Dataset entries

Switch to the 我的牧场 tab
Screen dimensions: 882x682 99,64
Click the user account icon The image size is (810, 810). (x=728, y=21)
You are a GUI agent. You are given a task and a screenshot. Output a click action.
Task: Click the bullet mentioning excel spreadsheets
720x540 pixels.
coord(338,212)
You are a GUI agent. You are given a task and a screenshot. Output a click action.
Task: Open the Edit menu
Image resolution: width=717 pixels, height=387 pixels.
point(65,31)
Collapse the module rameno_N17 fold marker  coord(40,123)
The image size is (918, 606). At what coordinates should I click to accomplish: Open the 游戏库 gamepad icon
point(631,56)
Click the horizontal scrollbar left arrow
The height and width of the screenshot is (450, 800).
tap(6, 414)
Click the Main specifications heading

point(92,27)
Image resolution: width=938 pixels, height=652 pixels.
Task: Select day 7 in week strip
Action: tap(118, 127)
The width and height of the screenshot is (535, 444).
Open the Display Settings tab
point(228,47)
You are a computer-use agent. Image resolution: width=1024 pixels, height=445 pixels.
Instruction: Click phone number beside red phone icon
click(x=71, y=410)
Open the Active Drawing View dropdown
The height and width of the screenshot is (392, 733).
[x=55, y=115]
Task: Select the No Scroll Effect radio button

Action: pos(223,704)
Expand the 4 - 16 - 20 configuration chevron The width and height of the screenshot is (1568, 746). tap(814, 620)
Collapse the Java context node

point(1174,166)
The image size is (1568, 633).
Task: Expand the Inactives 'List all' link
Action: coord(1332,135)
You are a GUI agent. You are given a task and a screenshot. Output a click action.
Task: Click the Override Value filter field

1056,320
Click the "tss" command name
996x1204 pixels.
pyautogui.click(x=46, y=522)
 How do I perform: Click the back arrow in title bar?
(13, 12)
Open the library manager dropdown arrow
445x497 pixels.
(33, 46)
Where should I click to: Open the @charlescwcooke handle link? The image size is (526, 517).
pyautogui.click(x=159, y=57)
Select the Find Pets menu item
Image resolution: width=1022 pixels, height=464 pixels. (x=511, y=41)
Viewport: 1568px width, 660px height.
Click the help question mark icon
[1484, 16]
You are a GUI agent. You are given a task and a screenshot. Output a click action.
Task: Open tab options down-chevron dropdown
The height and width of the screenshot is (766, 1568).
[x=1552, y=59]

● Activity:
Write out all the data exactly.

● Answer to the exercise:
Switch to the 我的牧场 tab
Screen dimensions: 882x682 99,64
Click the user account icon The image size is (810, 810). (x=728, y=21)
You are a GUI agent. You are given a task and a screenshot. Output a click action.
Task: Click the bullet mentioning excel spreadsheets
720x540 pixels.
coord(338,212)
You are a GUI agent. You are given a task and a screenshot. Output a click action.
Task: Open the Edit menu
Image resolution: width=717 pixels, height=387 pixels.
point(65,31)
Collapse the module rameno_N17 fold marker  coord(40,123)
The image size is (918, 606). At what coordinates should I click to accomplish: Open the 游戏库 gamepad icon
point(631,56)
Click the horizontal scrollbar left arrow
The height and width of the screenshot is (450, 800).
tap(6, 414)
Click the Main specifications heading

point(92,27)
Image resolution: width=938 pixels, height=652 pixels.
Task: Select day 7 in week strip
Action: tap(118, 127)
The width and height of the screenshot is (535, 444).
Open the Display Settings tab
point(228,47)
You are a computer-use agent. Image resolution: width=1024 pixels, height=445 pixels.
Instruction: Click phone number beside red phone icon
click(x=71, y=410)
Open the Active Drawing View dropdown
The height and width of the screenshot is (392, 733).
[x=55, y=115]
Task: Select the No Scroll Effect radio button

Action: pos(223,704)
Expand the 4 - 16 - 20 configuration chevron The width and height of the screenshot is (1568, 746). tap(814, 620)
Collapse the Java context node

point(1174,166)
The image size is (1568, 633).
Task: Expand the Inactives 'List all' link
Action: coord(1332,135)
You are a GUI agent. You are given a task and a screenshot. Output a click action.
Task: Click the Override Value filter field

1056,320
Click the "tss" command name
996x1204 pixels.
pyautogui.click(x=46, y=522)
 How do I perform: Click the back arrow in title bar?
(13, 12)
Open the library manager dropdown arrow
445x497 pixels.
(33, 46)
Where should I click to: Open the @charlescwcooke handle link? The image size is (526, 517).
pyautogui.click(x=159, y=57)
Select the Find Pets menu item
Image resolution: width=1022 pixels, height=464 pixels. (x=511, y=41)
Viewport: 1568px width, 660px height.
Click the help question mark icon
[1484, 16]
You are a GUI agent. You are given a task and a screenshot. Output a click action.
Task: Open tab options down-chevron dropdown
The height and width of the screenshot is (766, 1568).
[x=1552, y=59]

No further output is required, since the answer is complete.